Chief nursing officer for England Jane Cummings says she recognises ‘the challenges being faced’.

But she insists that action is being taken at national as well as local level, where trusts are introducing ‘fantastic good practice’ by introducing clear routes for career progression and flexible working.

£84 million

Amount spent on continuing professional development, down from £205 million two years ago

However, even given this, there are some who think the emphasis is too skewed to the acute sector. NHS Improvement’s retention programme, for example, focuses only on mental health and hospital trusts.

Clifford Kilgore, chair of the British Geriatrics Society nurses and allied health professionals council, says: ‘What concerns me is the focus on the hospital sector. There are more nurses employed in the community, primary care and social care combined than there are in hospitals.

‘We need to establish how we properly support newly qualified nurses coming into these sectors. I don’t see any evidence of that happening. It’s why the nursing associate roles and apprenticeship drive may not be as successful either.’

Measures to boost nursing in England

The government in England maintains plans are in place to tackle the workforce problems in nursing. So what is happening?

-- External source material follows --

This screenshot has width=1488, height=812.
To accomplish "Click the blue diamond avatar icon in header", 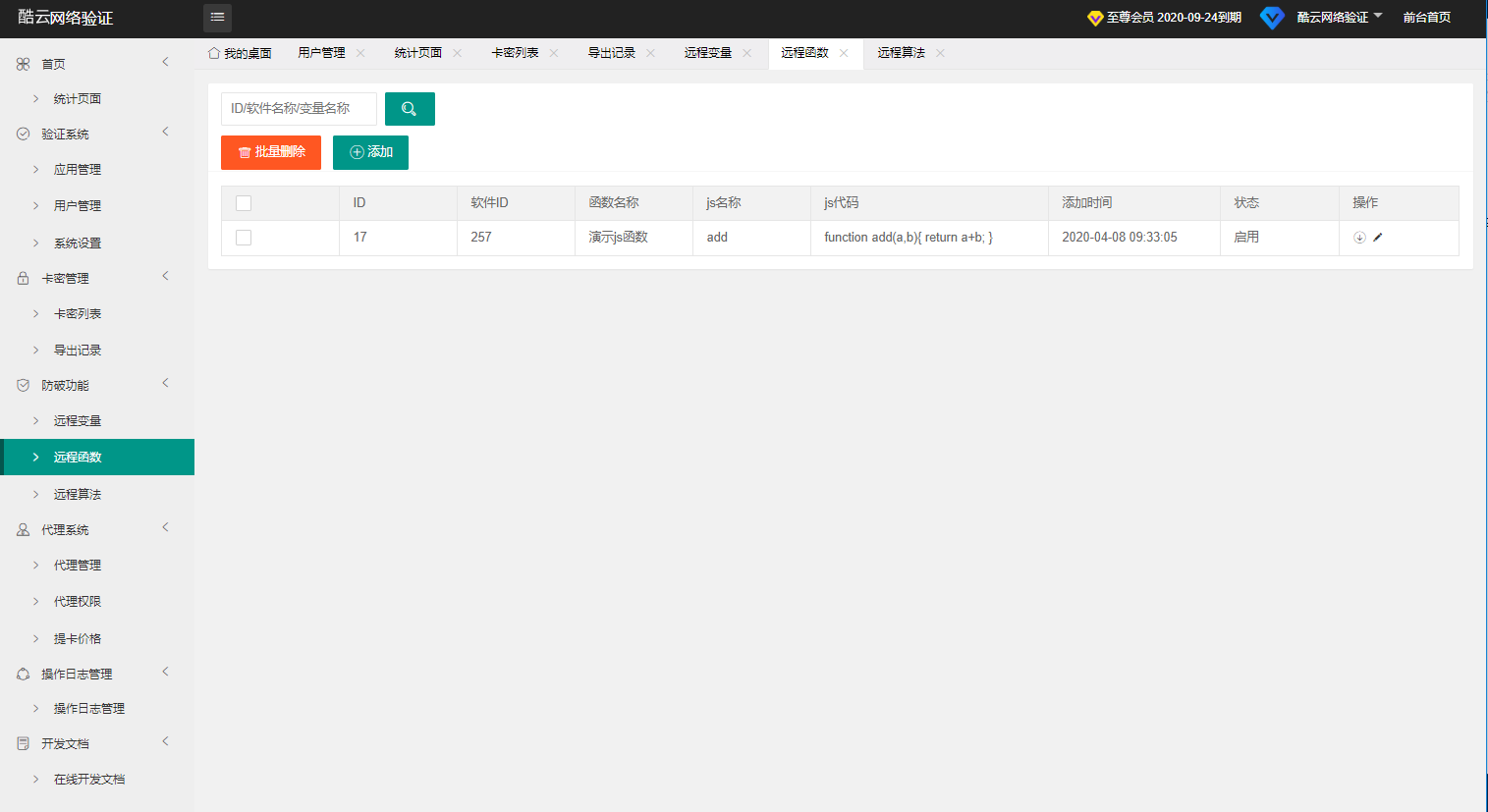I will [1272, 18].
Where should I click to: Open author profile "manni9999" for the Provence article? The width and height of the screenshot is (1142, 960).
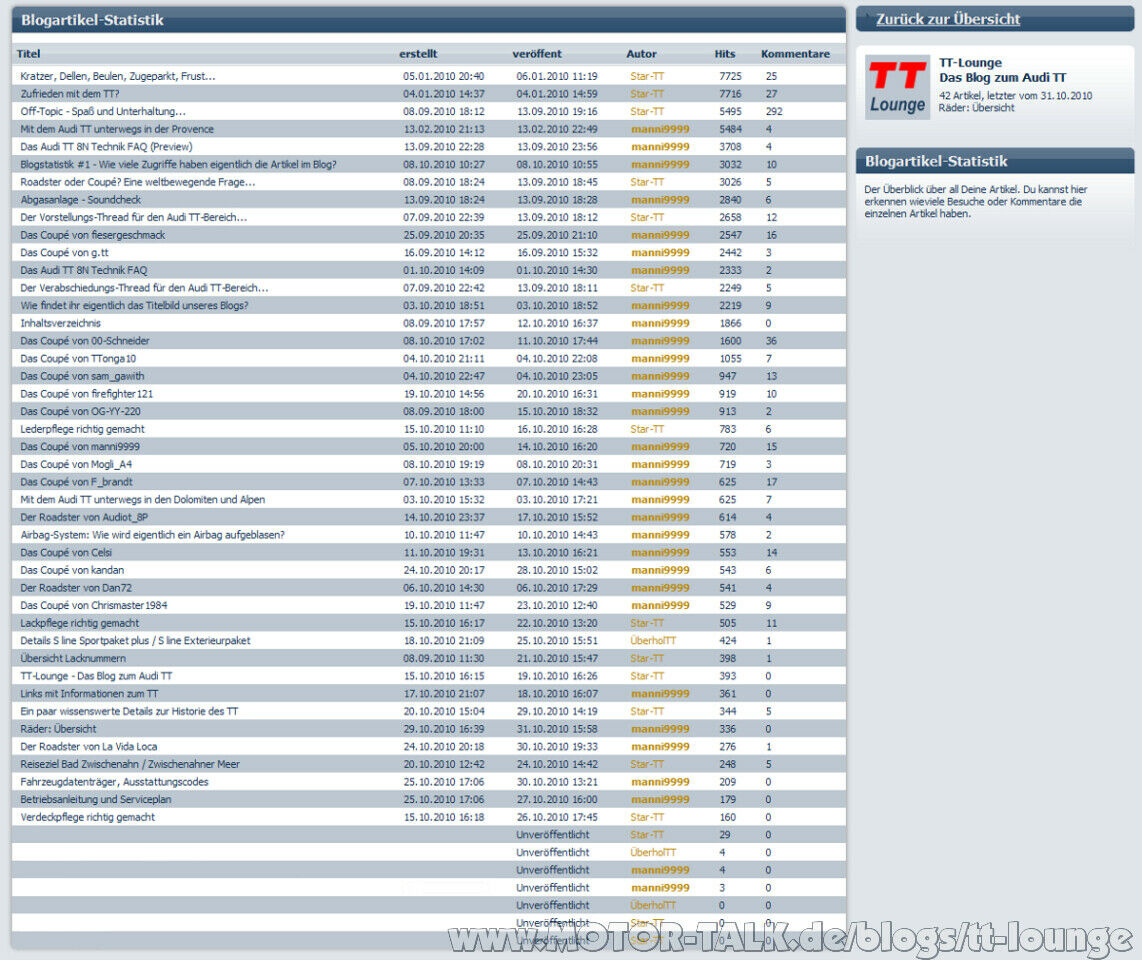click(x=661, y=129)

  • The 1% pay cap in the NHS is being lifted in 2018, although details of the rise have yet to be revealed.
  • Training places are increasing in number – rising by 25% this year to more than 25,000 places in England, the biggest ever expansion, according to health and social care secretary Jeremy Hunt.
  • New routes into nursing through apprenticeships and nursing associate schemes.
  • A Homes for Nurses scheme, giving 3,000 NHS workers first refusal on affordable housing generated through the sale of surplus NHS land.
  • NHS Improvement is running a three-year retention programme providing direct support to all mental health trusts and half of hospital trusts.
  • Health Education England’s draft ten-year workforce strategy promises the NHS will act as a ‘key engine for growth’ of nurses in social care.